塩バナナ(上の画像をクリックするとクックパッドのレシピにジャンプします)

塩と果物を合わせると甘みが引き立ち、果物自体の味をおいしく感じることはスイカでもおなじみ。だが、ここで着目したいのは、塩とバナナを合わせることで、新感覚の味を体験できることだ。さっぱりした塩とまったりした味わいのバナナが組み合わさるとリッチで濃厚なハーモニーが生まれるのである。

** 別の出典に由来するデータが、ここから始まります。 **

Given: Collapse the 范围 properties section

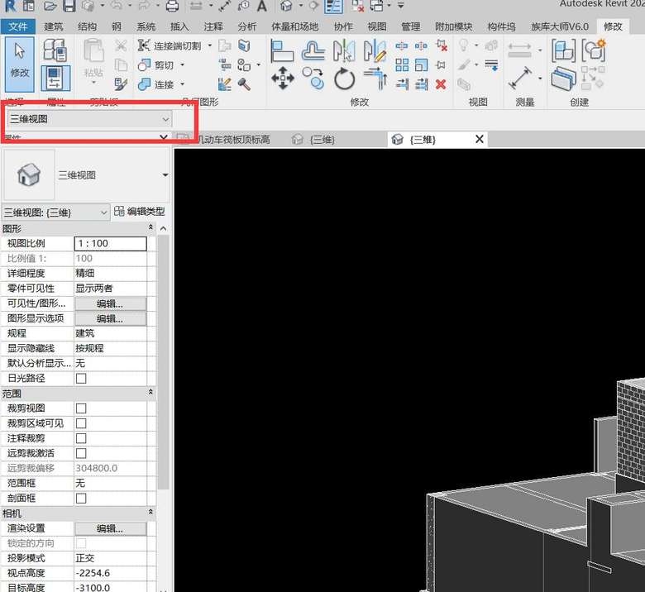Looking at the screenshot, I should pyautogui.click(x=151, y=393).
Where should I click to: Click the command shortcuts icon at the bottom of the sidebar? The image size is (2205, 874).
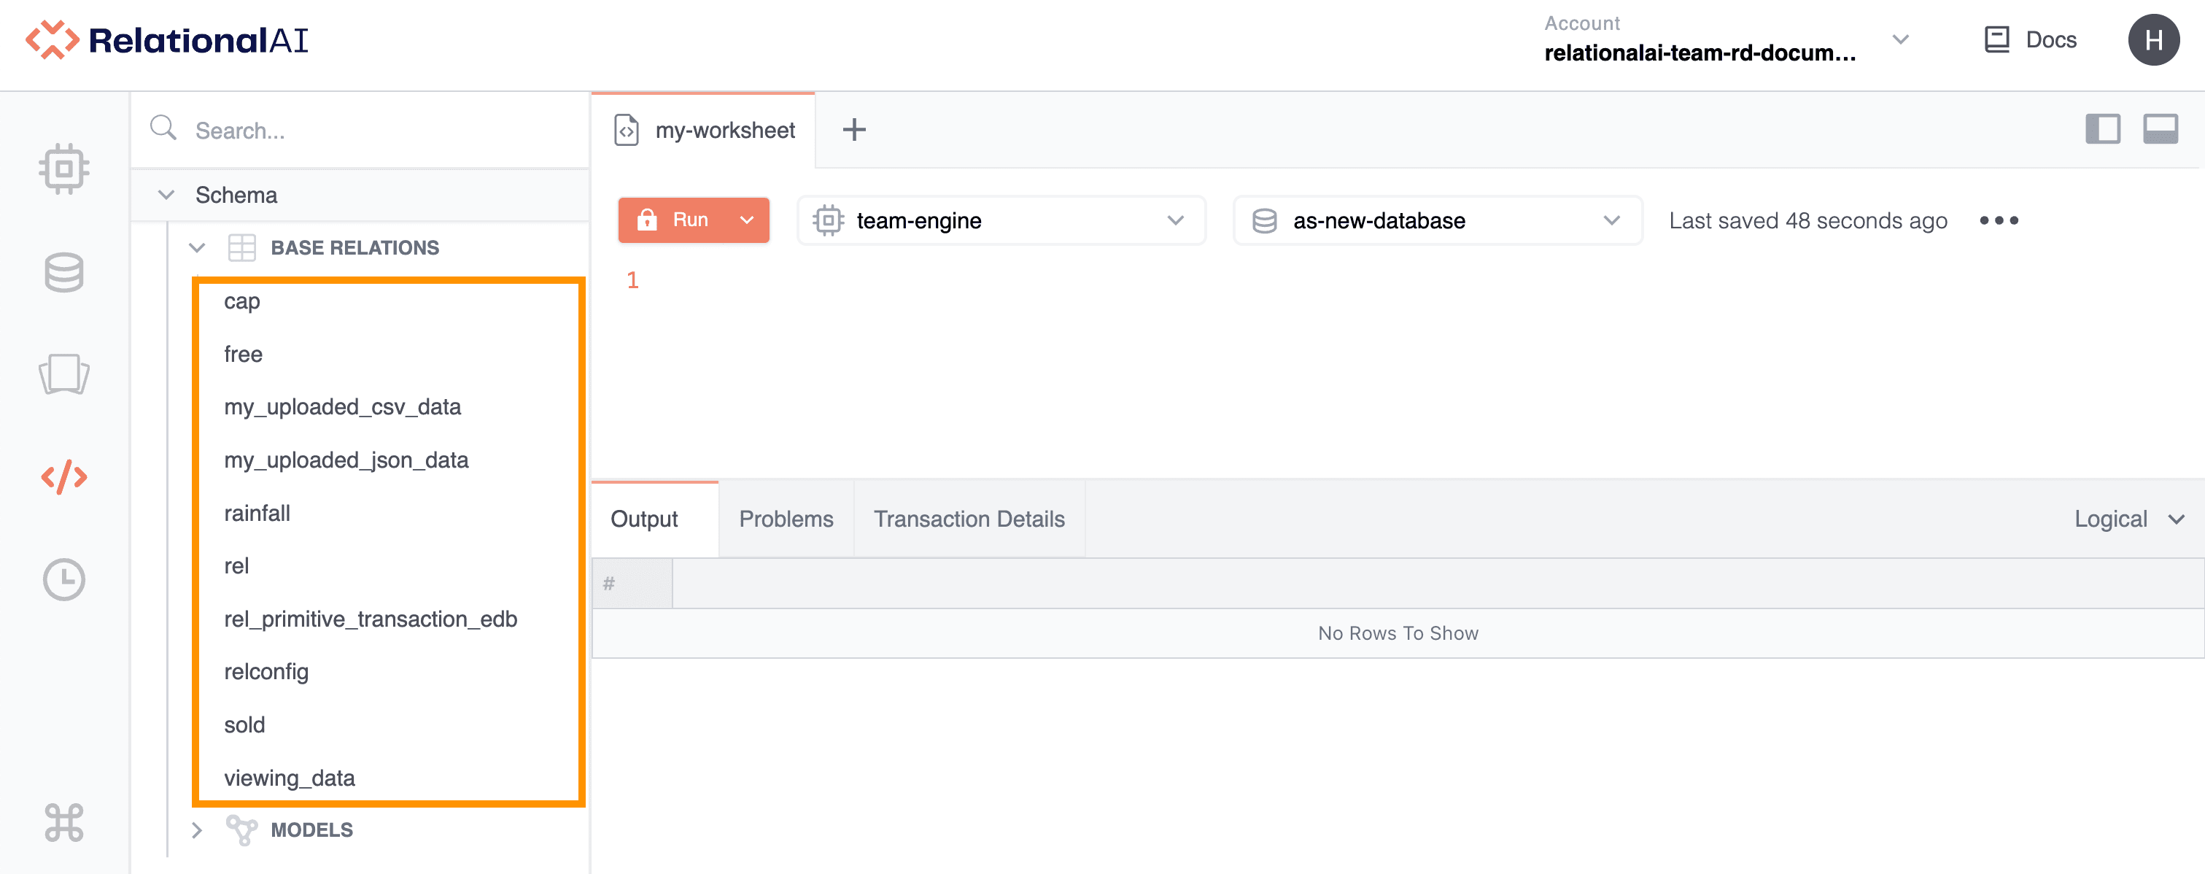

編集部で調査したところ、塩味トレンドは2000年代後半に遡る。2008年フランスの有名パティシエの店舗が日本に上陸したことにより「塩キャラメル」が人気に。いまでは焼肉において、醤油ベースのたれと並んで人気になっている「塩だれ」だが、キッコーマンが焼き肉のたれの「塩だれ」を発売したのは2010年である。また気付けば、焼きそばや焼き鳥でも塩味が定番化している。ほかにも2011年にKIRINから発売された「ソルティライチ」の清涼飲料がヒットするなど、塩を使った飲み物やあめなどがブームになった。